__PROBLEM DETAILS__.
Please, without any pictures, transcribe the lines from the one holding "Image resolution: width=1565" to the end of the listing, both ends included.

__RECORDED INFORMATION__.

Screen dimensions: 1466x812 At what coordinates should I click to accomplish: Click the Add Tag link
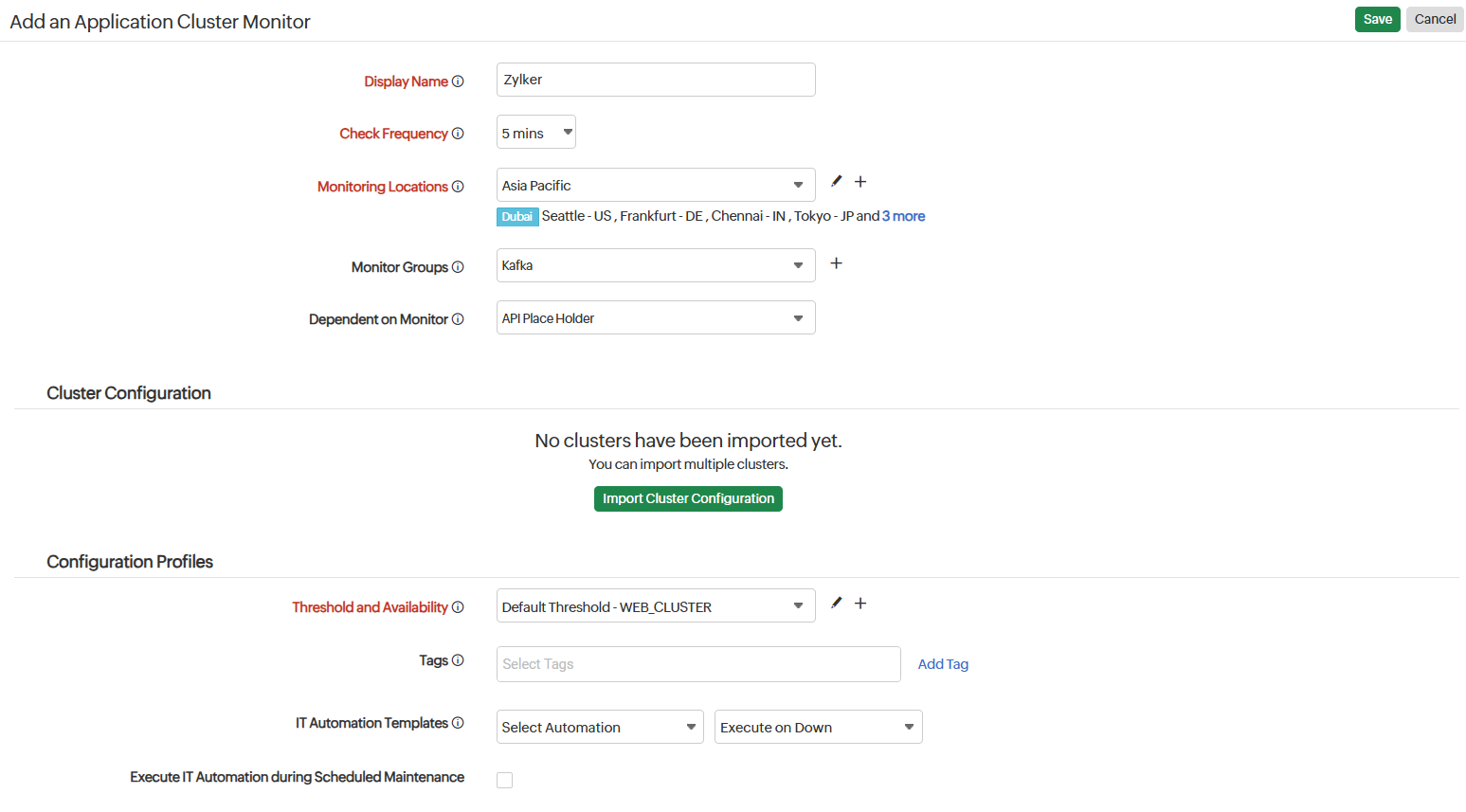pos(942,663)

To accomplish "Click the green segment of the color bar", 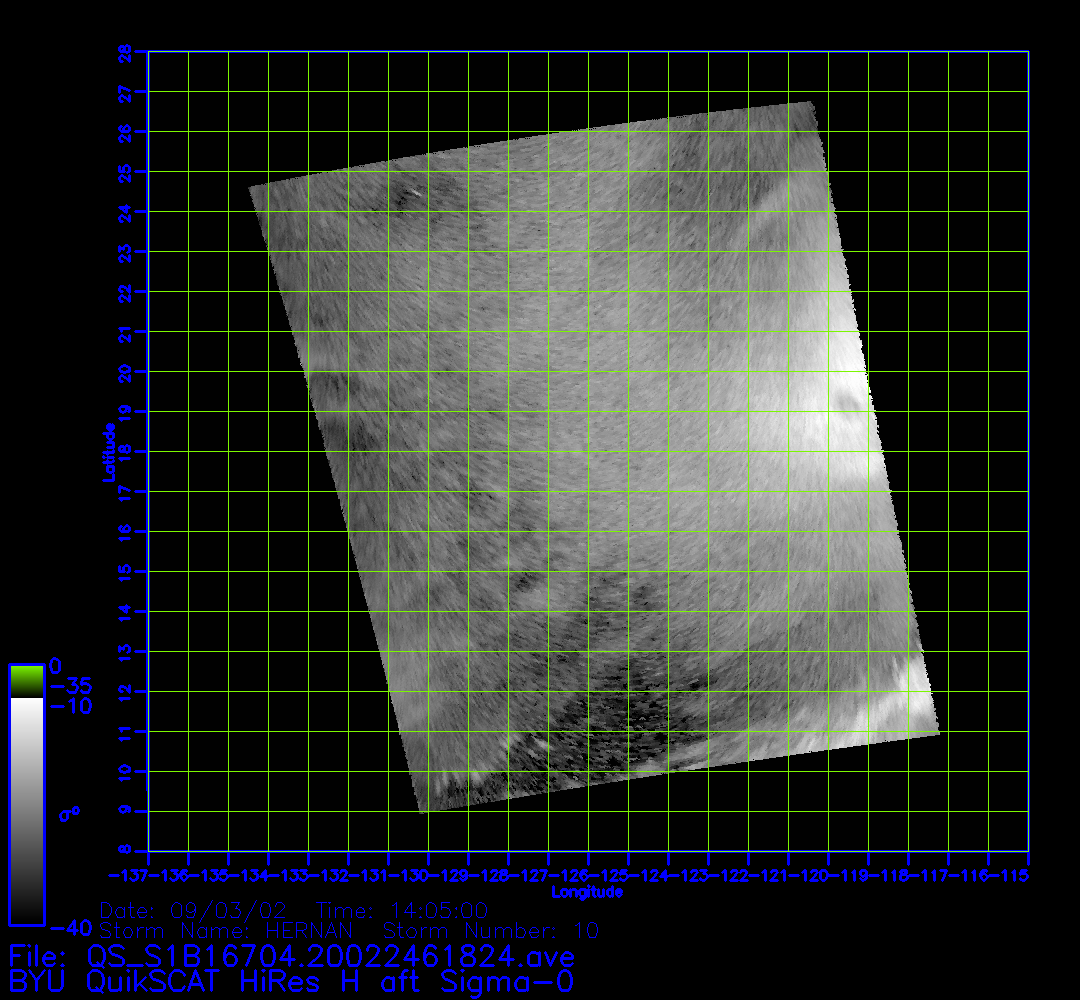I will click(x=26, y=680).
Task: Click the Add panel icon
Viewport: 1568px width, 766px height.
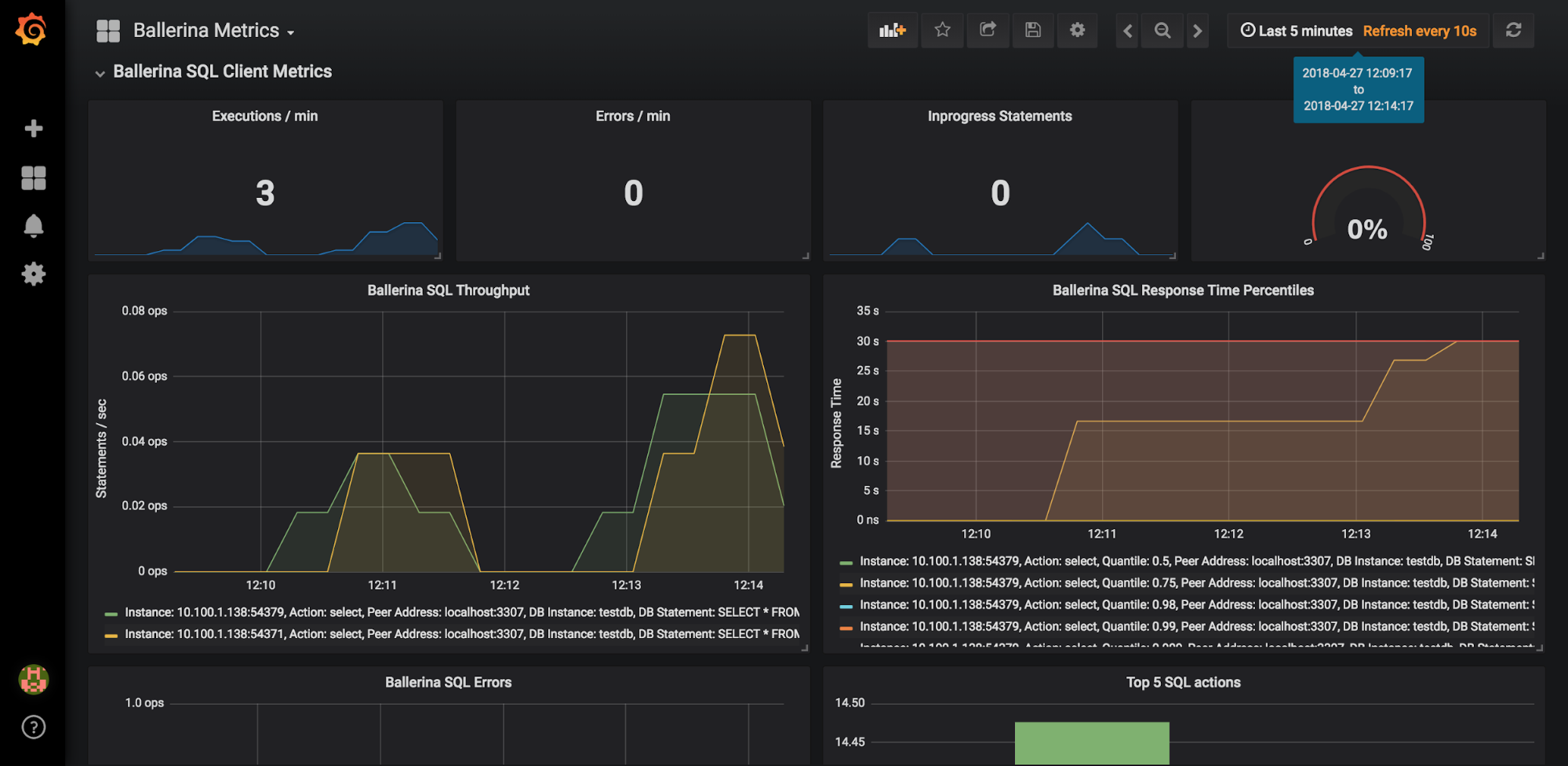Action: (892, 31)
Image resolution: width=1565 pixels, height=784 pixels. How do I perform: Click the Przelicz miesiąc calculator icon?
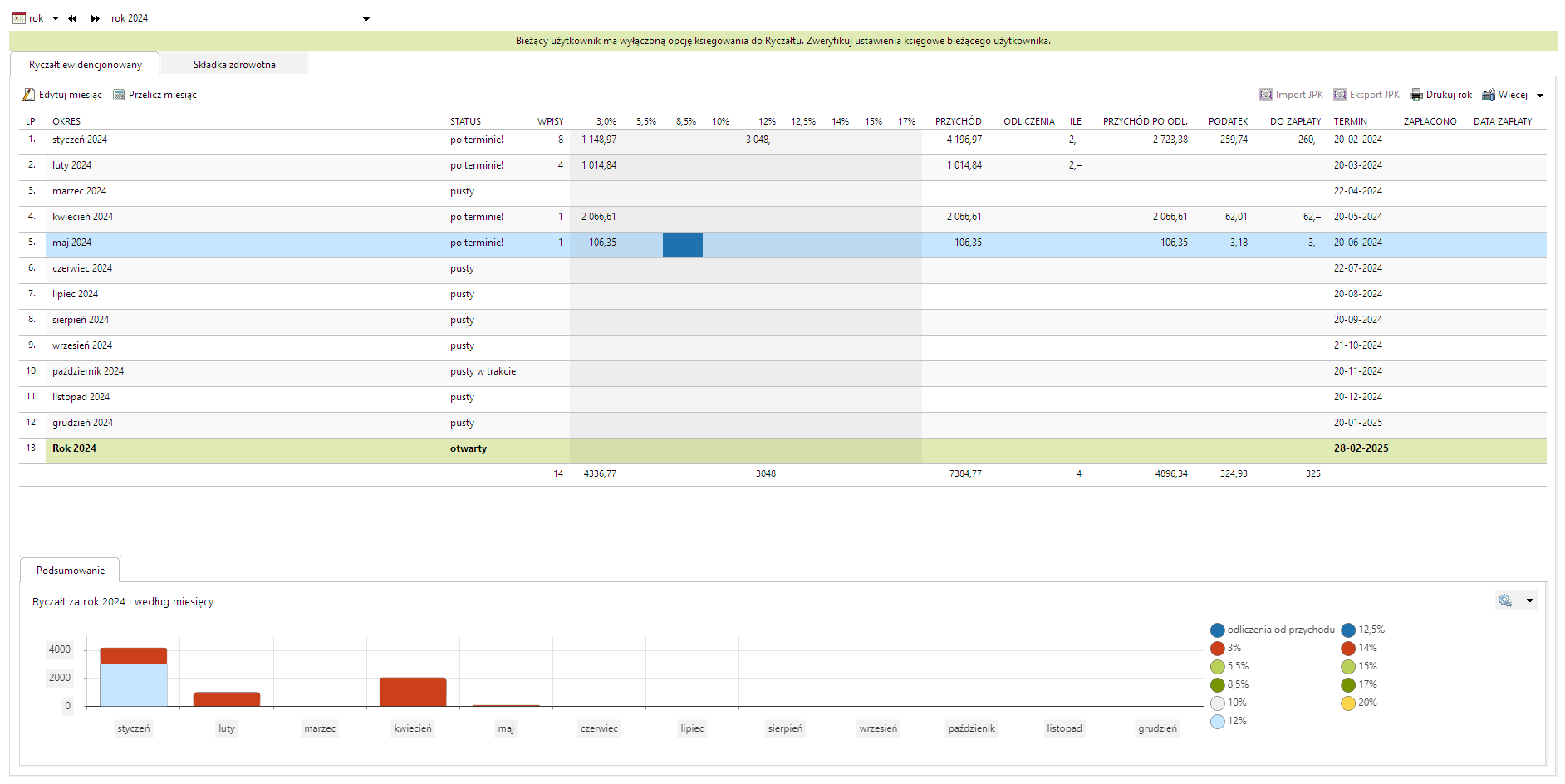point(119,95)
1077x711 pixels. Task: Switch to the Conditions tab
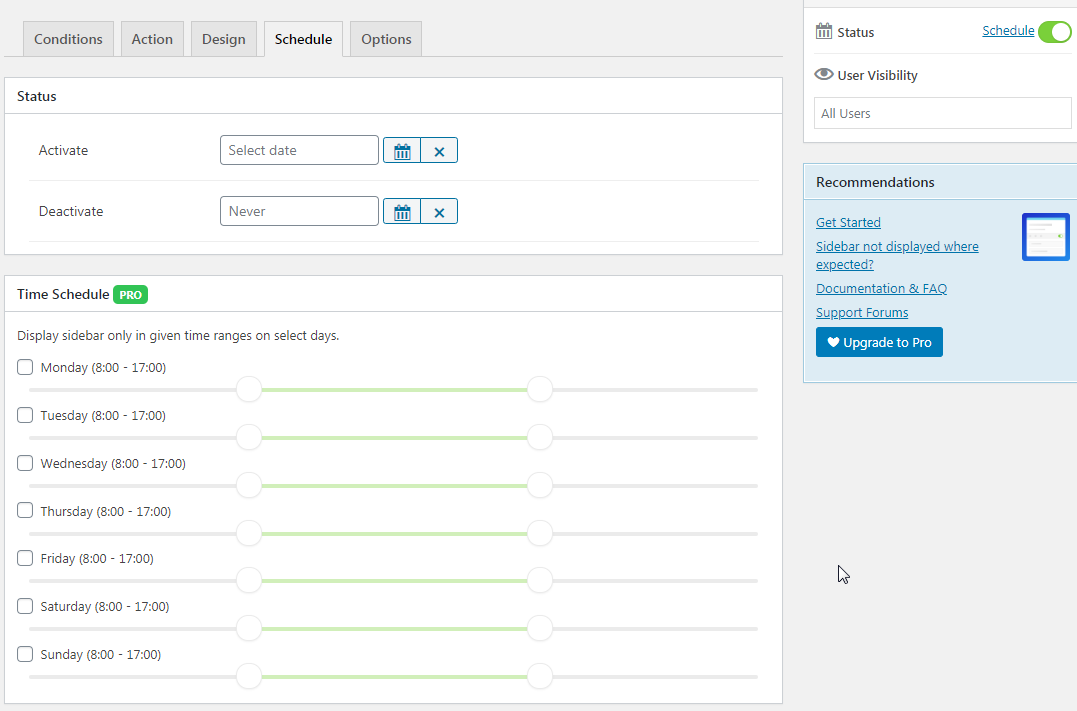[68, 39]
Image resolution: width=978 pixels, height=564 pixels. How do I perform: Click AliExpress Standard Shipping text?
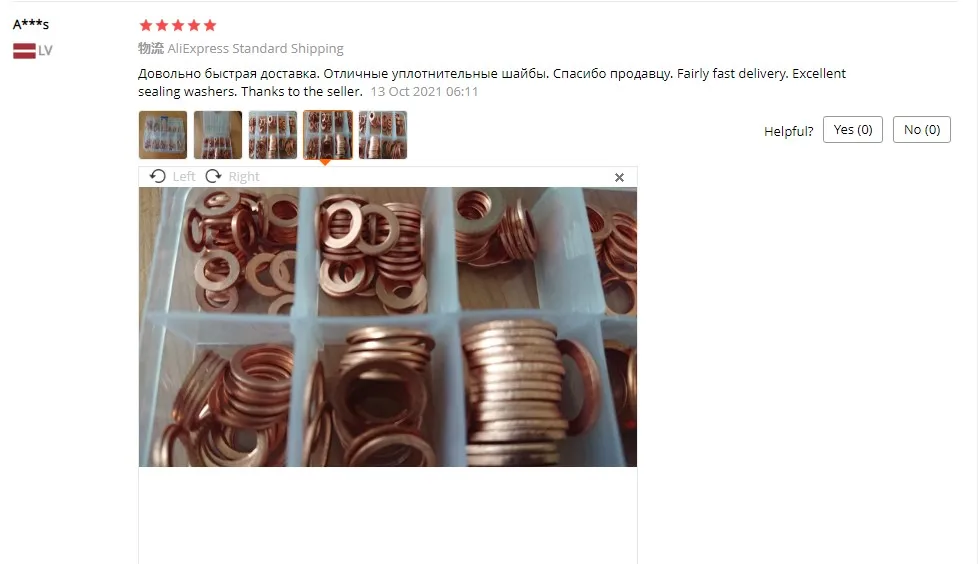(x=256, y=49)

__RESULT OF THE TASK__.
Image resolution: width=1565 pixels, height=784 pixels. How do I perform: Click the Przelicz miesiąc calculator icon?
point(119,95)
1077x711 pixels. Task: Switch to the Conditions tab
[68, 39]
Image resolution: width=978 pixels, height=564 pixels. How do I perform: Click AliExpress Standard Shipping text?
(x=256, y=49)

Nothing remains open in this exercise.